### Directions
From the data that follows, print exactly the lines starting at the one containing "Tap the Share icon in Safari" and ending at the one containing "Task: Toggle off the priority 2 flow switch"; include both of them and nothing more.

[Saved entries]
○ ○ ○ ○ ○

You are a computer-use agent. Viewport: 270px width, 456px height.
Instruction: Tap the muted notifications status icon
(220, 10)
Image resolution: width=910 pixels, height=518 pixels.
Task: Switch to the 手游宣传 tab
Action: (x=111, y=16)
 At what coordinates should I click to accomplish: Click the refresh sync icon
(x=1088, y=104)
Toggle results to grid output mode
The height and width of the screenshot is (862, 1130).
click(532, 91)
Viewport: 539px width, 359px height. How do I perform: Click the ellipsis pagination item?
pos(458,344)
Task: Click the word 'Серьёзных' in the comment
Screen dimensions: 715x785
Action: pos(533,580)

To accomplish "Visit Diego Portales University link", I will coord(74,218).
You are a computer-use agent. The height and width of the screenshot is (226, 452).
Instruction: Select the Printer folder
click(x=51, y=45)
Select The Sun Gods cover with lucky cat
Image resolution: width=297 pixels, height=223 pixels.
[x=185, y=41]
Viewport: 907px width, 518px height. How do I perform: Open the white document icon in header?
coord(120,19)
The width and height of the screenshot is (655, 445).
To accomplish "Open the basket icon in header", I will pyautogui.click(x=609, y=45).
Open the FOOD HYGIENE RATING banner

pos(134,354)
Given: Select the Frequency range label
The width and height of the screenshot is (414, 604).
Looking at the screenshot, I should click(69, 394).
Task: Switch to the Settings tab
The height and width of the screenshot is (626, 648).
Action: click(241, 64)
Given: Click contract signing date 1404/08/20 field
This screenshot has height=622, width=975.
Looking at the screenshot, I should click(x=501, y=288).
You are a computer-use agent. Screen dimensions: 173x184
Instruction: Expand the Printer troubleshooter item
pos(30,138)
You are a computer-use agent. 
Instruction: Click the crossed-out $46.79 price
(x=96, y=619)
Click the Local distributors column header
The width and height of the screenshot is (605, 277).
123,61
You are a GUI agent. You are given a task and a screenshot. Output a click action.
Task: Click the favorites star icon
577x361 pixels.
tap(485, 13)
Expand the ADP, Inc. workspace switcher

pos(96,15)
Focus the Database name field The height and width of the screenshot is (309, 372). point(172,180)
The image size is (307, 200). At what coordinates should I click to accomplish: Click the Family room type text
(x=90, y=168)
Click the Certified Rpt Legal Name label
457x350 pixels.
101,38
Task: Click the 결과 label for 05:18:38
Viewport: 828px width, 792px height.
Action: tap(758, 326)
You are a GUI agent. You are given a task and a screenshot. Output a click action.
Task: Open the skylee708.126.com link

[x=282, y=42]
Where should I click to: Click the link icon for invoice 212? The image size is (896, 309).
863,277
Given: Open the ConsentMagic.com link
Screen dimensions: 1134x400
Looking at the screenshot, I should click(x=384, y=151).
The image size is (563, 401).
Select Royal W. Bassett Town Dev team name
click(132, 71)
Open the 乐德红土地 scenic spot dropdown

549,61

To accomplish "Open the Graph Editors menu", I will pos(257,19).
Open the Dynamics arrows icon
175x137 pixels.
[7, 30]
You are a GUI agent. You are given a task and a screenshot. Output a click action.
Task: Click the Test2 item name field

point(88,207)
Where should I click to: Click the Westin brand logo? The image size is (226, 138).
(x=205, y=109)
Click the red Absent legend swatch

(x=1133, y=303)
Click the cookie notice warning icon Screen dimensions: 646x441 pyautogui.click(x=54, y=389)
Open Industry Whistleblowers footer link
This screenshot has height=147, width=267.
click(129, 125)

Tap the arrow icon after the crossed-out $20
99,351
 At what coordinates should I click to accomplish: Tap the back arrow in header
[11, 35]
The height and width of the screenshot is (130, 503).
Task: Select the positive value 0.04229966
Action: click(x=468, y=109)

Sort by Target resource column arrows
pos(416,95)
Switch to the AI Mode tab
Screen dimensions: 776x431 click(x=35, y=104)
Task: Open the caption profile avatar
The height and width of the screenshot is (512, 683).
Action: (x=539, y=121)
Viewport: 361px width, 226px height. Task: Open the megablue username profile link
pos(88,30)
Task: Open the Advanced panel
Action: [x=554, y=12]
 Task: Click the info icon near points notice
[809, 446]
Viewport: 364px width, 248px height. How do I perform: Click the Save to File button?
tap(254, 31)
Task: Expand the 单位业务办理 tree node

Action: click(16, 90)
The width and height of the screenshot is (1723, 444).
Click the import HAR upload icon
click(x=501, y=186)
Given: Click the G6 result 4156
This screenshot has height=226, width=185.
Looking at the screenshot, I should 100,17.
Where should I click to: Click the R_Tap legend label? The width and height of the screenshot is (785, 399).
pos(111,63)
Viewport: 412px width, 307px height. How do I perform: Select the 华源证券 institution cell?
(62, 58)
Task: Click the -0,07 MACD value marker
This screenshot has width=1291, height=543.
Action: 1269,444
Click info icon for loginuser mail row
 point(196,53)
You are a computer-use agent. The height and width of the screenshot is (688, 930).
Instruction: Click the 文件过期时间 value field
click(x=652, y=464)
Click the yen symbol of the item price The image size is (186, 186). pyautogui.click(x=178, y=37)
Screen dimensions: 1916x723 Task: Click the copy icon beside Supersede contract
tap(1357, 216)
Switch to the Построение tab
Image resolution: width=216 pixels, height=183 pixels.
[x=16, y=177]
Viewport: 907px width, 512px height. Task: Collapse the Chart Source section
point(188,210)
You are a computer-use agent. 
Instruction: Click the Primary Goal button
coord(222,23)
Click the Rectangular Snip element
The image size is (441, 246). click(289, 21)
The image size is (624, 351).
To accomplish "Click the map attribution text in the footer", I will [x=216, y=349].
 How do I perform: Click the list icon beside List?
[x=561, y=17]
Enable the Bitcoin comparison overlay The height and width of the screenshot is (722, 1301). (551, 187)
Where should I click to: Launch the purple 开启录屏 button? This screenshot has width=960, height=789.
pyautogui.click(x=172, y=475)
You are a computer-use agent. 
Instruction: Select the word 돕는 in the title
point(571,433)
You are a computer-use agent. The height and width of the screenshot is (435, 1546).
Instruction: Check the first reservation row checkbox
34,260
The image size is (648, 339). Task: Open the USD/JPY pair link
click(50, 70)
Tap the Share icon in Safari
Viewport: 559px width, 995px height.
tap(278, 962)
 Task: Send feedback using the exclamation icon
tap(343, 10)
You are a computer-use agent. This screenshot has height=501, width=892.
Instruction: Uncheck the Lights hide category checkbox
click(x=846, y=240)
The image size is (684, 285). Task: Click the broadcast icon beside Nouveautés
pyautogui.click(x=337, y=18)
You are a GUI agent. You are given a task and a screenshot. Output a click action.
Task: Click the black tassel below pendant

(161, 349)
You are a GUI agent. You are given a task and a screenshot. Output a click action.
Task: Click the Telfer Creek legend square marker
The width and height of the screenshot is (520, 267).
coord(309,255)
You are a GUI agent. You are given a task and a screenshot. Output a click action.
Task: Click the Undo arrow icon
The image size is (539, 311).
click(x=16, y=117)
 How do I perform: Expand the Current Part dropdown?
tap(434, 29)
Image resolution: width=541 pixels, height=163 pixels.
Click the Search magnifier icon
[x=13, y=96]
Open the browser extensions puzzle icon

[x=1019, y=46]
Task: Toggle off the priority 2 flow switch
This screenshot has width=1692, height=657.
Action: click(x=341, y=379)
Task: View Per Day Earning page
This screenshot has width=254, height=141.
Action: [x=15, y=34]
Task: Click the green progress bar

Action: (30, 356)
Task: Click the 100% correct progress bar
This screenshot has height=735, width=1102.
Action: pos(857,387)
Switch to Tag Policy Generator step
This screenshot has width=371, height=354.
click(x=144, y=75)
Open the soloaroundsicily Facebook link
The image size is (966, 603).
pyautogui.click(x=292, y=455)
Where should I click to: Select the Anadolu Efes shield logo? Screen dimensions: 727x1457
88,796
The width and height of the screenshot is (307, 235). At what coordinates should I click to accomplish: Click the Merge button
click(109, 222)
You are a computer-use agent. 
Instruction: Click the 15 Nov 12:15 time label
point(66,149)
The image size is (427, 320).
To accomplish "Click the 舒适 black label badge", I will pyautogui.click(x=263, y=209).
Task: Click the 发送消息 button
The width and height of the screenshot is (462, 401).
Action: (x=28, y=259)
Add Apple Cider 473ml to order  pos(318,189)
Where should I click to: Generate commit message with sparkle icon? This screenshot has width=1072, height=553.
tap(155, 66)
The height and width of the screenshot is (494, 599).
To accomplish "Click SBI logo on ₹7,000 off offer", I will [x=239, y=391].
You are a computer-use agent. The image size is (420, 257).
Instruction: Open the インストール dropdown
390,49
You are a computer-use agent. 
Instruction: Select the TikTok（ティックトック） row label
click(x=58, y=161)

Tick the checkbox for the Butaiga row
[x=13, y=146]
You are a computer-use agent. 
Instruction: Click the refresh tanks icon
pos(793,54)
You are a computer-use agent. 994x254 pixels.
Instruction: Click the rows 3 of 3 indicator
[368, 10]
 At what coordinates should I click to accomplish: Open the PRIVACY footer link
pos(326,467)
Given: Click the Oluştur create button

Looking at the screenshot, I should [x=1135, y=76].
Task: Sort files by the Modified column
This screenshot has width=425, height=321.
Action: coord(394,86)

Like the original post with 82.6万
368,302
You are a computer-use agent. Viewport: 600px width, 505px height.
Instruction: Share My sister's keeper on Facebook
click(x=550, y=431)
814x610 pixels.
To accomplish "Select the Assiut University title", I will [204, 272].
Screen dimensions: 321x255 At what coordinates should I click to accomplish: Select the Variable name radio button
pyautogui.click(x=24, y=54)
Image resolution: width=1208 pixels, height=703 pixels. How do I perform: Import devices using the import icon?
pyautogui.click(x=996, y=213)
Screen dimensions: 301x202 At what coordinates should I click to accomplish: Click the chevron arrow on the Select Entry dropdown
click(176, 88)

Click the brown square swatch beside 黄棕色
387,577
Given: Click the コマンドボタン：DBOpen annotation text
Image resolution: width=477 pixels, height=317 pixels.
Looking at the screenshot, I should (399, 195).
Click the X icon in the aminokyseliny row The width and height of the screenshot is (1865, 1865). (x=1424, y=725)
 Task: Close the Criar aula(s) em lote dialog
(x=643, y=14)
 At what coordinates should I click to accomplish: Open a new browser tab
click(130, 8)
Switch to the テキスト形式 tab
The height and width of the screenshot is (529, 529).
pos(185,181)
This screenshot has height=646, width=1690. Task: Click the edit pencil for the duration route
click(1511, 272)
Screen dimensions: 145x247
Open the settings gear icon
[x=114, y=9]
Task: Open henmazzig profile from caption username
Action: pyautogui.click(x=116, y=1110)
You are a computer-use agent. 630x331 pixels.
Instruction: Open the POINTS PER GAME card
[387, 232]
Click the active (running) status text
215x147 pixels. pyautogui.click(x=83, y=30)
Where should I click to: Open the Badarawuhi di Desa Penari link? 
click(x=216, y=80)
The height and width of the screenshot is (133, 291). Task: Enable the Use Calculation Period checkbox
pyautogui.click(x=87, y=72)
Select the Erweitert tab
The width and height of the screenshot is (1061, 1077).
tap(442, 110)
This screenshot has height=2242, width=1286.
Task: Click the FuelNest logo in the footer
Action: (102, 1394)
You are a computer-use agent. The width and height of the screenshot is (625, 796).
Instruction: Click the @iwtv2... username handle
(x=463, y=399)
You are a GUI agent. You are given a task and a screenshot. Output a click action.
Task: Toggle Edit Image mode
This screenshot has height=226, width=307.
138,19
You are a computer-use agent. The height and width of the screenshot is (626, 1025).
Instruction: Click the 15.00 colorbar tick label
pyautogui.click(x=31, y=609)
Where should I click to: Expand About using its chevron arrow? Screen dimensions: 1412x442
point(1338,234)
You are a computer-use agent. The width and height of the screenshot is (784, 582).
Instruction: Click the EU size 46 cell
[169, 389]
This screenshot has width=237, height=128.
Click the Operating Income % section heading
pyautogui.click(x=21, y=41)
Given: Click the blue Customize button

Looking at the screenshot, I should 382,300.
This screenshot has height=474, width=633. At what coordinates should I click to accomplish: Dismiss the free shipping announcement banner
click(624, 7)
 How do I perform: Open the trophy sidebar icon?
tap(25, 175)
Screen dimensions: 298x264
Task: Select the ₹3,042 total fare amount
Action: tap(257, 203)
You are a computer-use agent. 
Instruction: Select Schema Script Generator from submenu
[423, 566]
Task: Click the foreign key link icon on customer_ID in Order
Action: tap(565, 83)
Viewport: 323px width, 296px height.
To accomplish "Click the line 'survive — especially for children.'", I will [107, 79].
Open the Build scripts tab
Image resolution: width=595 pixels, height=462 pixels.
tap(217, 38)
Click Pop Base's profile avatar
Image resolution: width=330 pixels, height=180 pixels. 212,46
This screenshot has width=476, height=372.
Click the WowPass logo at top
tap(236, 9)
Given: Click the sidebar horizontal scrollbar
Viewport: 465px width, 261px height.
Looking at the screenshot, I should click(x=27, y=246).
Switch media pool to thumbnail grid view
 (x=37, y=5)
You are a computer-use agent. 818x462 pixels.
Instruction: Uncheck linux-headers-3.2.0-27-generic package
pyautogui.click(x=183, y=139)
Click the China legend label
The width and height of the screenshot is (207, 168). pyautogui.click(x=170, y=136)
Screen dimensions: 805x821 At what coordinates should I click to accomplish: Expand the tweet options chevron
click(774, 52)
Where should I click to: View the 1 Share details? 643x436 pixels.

○ ○ ○ ○ ○

### Final answer
Tap the Share icon in Safari
Viewport: 559px width, 995px height.
tap(278, 962)
 Task: Send feedback using the exclamation icon
tap(343, 10)
You are a computer-use agent. This screenshot has height=501, width=892.
Instruction: Uncheck the Lights hide category checkbox
click(x=846, y=240)
The image size is (684, 285). Task: Click the broadcast icon beside Nouveautés
pyautogui.click(x=337, y=18)
You are a GUI agent. You are given a task and a screenshot. Output a click action.
Task: Click the black tassel below pendant

(161, 349)
You are a GUI agent. You are given a task and a screenshot. Output a click action.
Task: Click the Telfer Creek legend square marker
The width and height of the screenshot is (520, 267).
coord(309,255)
You are a GUI agent. You are given a task and a screenshot. Output a click action.
Task: Click the Undo arrow icon
The image size is (539, 311).
click(x=16, y=117)
 How do I perform: Expand the Current Part dropdown?
tap(434, 29)
Image resolution: width=541 pixels, height=163 pixels.
Click the Search magnifier icon
[x=13, y=96]
Open the browser extensions puzzle icon

[x=1019, y=46]
Task: Toggle off the priority 2 flow switch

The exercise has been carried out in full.